(Records from a data source)

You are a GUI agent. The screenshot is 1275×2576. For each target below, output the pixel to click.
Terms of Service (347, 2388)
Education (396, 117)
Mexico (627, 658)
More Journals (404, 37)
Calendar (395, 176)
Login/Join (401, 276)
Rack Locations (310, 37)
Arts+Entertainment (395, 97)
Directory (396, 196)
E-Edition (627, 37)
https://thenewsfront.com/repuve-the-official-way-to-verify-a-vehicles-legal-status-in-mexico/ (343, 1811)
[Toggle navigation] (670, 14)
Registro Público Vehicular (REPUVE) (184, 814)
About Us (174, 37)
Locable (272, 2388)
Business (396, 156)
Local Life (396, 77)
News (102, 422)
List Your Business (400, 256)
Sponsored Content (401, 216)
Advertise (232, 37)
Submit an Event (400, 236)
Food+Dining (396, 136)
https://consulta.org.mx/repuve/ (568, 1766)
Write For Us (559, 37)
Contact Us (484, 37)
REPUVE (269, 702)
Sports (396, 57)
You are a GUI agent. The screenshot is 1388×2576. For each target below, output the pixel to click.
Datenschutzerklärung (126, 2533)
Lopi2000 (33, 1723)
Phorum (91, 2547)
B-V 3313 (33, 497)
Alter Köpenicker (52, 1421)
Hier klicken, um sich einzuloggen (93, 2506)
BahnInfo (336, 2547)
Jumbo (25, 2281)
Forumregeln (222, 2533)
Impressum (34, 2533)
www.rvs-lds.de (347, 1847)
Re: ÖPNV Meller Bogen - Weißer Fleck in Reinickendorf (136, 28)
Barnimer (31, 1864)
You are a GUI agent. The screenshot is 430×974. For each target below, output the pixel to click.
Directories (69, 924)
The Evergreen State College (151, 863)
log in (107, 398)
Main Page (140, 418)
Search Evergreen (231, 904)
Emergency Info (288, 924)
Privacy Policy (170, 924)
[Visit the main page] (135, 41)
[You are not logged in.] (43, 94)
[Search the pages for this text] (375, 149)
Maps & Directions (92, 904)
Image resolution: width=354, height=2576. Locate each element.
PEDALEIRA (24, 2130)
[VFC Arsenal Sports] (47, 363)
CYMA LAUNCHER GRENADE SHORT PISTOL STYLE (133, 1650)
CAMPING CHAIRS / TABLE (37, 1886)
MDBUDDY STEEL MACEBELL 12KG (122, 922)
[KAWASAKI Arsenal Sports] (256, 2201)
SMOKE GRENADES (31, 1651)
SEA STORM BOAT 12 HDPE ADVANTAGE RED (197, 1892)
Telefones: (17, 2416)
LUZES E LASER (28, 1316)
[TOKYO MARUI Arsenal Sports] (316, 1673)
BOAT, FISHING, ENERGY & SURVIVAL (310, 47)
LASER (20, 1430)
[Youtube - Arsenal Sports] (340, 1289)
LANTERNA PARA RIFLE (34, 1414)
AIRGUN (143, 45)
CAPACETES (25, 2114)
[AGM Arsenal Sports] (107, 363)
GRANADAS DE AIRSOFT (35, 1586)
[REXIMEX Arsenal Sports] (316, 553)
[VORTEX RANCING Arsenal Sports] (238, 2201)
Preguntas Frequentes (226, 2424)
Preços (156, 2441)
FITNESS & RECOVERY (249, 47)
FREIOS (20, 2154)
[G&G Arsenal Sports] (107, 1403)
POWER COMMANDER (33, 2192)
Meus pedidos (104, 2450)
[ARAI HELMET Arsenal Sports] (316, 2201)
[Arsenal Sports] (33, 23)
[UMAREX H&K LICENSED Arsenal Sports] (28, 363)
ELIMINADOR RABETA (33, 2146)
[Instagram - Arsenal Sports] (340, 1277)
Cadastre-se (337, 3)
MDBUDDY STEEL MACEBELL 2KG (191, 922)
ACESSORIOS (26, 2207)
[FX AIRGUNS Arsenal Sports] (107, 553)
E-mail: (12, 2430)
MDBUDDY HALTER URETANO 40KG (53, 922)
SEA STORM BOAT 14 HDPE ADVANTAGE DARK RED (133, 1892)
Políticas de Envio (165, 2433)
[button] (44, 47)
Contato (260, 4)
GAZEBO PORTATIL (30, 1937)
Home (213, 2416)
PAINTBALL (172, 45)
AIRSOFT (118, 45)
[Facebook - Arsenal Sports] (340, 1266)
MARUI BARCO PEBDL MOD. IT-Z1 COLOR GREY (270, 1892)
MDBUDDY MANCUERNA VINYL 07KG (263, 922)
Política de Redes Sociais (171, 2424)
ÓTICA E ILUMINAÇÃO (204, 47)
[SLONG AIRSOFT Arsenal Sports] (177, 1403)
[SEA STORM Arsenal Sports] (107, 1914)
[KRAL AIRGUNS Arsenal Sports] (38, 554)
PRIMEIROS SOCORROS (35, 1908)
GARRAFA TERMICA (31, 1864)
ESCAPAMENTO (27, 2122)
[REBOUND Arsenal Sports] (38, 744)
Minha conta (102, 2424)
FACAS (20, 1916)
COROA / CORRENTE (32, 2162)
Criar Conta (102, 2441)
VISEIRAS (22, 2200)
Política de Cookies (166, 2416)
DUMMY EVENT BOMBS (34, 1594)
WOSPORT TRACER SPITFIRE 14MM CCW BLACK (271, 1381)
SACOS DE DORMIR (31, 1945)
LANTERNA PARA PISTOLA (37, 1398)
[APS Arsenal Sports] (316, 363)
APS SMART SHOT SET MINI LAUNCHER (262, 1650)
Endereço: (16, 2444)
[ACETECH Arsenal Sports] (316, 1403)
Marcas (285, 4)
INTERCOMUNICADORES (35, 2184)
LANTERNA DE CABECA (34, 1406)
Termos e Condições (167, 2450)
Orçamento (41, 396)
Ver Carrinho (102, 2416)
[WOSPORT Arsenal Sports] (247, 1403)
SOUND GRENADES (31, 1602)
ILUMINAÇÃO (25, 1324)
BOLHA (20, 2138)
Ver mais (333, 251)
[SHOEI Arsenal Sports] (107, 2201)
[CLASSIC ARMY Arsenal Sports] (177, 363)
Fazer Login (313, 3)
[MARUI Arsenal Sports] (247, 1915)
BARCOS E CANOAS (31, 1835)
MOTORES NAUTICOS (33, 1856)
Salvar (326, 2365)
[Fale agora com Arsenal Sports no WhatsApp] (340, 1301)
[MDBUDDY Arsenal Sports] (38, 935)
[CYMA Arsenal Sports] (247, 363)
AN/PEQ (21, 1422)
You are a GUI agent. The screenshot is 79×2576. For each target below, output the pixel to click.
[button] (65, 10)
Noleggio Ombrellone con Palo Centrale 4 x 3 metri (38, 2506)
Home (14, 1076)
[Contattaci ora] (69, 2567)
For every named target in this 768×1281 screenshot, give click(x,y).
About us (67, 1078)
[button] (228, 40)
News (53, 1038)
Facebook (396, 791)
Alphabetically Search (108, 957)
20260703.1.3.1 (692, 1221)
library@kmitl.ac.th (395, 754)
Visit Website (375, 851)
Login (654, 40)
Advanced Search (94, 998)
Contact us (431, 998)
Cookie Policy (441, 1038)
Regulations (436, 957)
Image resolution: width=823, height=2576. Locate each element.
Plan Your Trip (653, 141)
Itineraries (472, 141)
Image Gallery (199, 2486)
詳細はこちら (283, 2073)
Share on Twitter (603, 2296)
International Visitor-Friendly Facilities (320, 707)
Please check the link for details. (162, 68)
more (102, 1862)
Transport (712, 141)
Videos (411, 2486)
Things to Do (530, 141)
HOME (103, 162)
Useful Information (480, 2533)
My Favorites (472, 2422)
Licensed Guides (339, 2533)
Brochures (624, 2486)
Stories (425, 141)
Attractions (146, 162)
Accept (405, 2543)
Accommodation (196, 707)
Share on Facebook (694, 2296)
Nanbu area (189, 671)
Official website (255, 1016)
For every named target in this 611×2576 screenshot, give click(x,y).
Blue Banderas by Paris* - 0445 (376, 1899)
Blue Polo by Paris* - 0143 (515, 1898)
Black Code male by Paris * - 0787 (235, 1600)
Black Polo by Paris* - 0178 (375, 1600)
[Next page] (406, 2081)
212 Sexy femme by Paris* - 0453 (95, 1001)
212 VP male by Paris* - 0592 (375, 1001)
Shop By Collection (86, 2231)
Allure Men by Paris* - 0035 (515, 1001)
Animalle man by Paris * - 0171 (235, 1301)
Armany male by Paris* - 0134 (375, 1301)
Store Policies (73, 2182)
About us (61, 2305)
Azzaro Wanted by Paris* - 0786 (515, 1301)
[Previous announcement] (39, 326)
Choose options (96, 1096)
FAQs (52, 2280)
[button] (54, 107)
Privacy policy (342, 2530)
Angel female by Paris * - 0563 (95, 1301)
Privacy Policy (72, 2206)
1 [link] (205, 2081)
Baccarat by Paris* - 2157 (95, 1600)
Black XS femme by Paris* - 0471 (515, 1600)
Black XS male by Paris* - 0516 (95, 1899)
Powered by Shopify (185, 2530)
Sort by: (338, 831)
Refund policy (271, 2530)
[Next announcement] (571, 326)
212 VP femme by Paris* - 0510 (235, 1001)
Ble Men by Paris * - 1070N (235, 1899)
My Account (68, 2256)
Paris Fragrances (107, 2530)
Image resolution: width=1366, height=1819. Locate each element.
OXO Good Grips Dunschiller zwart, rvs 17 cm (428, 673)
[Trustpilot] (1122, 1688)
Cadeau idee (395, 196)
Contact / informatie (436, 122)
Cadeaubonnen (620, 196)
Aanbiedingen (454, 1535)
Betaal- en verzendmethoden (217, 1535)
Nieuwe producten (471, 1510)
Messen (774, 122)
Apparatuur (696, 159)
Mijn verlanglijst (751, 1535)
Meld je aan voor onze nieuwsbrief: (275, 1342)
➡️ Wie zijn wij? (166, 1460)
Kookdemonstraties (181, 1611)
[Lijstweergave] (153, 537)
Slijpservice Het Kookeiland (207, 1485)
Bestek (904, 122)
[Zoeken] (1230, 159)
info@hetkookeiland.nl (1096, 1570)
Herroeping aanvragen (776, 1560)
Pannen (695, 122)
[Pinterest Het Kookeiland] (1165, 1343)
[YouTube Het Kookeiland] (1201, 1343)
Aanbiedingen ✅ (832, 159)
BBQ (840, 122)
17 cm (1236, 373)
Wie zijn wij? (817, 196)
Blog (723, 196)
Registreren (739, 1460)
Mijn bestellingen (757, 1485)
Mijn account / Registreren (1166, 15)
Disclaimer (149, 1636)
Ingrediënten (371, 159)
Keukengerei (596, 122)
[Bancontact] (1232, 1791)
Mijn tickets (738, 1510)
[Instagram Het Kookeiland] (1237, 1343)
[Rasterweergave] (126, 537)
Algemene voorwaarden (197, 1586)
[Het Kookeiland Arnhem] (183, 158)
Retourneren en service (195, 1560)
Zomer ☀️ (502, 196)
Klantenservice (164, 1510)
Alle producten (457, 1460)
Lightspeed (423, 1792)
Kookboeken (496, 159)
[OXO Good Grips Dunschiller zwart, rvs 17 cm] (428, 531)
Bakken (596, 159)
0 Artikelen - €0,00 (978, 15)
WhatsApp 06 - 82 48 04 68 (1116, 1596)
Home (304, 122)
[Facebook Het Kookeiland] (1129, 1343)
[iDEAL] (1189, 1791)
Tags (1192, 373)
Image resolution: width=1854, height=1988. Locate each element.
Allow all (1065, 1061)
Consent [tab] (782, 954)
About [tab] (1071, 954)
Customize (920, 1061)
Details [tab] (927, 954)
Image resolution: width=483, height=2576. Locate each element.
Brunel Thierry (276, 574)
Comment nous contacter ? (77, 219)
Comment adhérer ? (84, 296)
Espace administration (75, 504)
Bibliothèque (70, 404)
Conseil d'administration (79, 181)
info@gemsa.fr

== Work task ==
With the line containing "[OXO Good Grips" as the start and the last line of the entries as the end, print that whole span exactly.

== Task solution ==
[OXO Good Grips Dunschiller zwart, rvs 17 cm] (428, 531)
Bakken (596, 159)
0 Artikelen - €0,00 (978, 15)
WhatsApp 06 - 82 48 04 68 (1116, 1596)
Home (304, 122)
[Facebook Het Kookeiland] (1129, 1343)
[iDEAL] (1189, 1791)
Tags (1192, 373)
Image resolution: width=1854, height=1988. Locate each element.
Allow all (1065, 1061)
Consent [tab] (782, 954)
About [tab] (1071, 954)
Customize (920, 1061)
Details [tab] (927, 954)
Image resolution: width=483, height=2576. Locate each element.
Brunel Thierry (276, 574)
Comment nous contacter ? (77, 219)
Comment adhérer ? (84, 296)
Espace administration (75, 504)
Bibliothèque (70, 404)
Conseil d'administration (79, 181)
info@gemsa.fr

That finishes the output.